CAUSALPERT: GROUNDING LLM HYPOTHESES IN REGULATORY NETWORKS FOR GENE PERTURBATION PREDICTION

Predicting transcriptional responses to unseen genetic perturbations is essential for understanding gene regulation and prioritizing large-scale perturbation experiments. Existing approaches either rely on static, potentially incomplete knowledge graphs, or prompt language models for functionally similar genes, retrieving associations shaped by symmetric co-occurrence in scientific text rather than directed regulatory logic. We introduce CausalPert, a lightweight framework that encourages LLM agents to generate directed regulatory hypotheses rather than relying solely on functional similarity. Multiple agents independently propose candidate regulators with associated confidence scores; these are aggregated through a consensus mechanism that filters spurious associations, producing weighted neighborhoods for downstream prediction.
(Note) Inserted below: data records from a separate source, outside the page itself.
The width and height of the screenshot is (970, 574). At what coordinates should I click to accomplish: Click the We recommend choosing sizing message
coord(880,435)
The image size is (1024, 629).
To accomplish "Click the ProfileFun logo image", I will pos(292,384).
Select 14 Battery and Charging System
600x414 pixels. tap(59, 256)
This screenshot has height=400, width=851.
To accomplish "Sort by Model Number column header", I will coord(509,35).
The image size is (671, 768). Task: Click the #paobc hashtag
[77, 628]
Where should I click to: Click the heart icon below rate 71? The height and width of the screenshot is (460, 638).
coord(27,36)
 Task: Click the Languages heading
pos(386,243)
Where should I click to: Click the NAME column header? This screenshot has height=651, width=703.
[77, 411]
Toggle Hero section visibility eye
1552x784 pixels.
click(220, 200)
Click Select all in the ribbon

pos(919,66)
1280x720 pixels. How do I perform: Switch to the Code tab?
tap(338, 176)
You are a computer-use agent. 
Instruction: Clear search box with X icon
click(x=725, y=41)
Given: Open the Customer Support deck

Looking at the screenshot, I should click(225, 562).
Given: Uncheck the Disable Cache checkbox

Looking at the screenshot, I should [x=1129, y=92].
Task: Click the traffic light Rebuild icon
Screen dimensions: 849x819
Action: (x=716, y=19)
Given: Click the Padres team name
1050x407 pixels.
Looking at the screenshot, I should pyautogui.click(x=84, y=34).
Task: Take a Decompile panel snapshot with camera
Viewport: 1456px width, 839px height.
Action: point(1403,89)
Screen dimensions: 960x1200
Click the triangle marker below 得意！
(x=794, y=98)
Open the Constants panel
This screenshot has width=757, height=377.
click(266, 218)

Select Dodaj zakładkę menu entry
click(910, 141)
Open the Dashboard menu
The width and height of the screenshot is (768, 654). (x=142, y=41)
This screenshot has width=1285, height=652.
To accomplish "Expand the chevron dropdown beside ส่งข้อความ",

We evaluate CausalPert on Perturb-seq benchmarks across four human cell lines. For perturbation prediction in low-data regimes ($N=50$ observed perturbations), CausalPert improves Pearson correlation by up to 10.5\% over similarity-based baselines. For experimental design, CausalPert-selected anchor genes outperform standard network centrality heuristics by up to 46\% in well-characterized cell lines.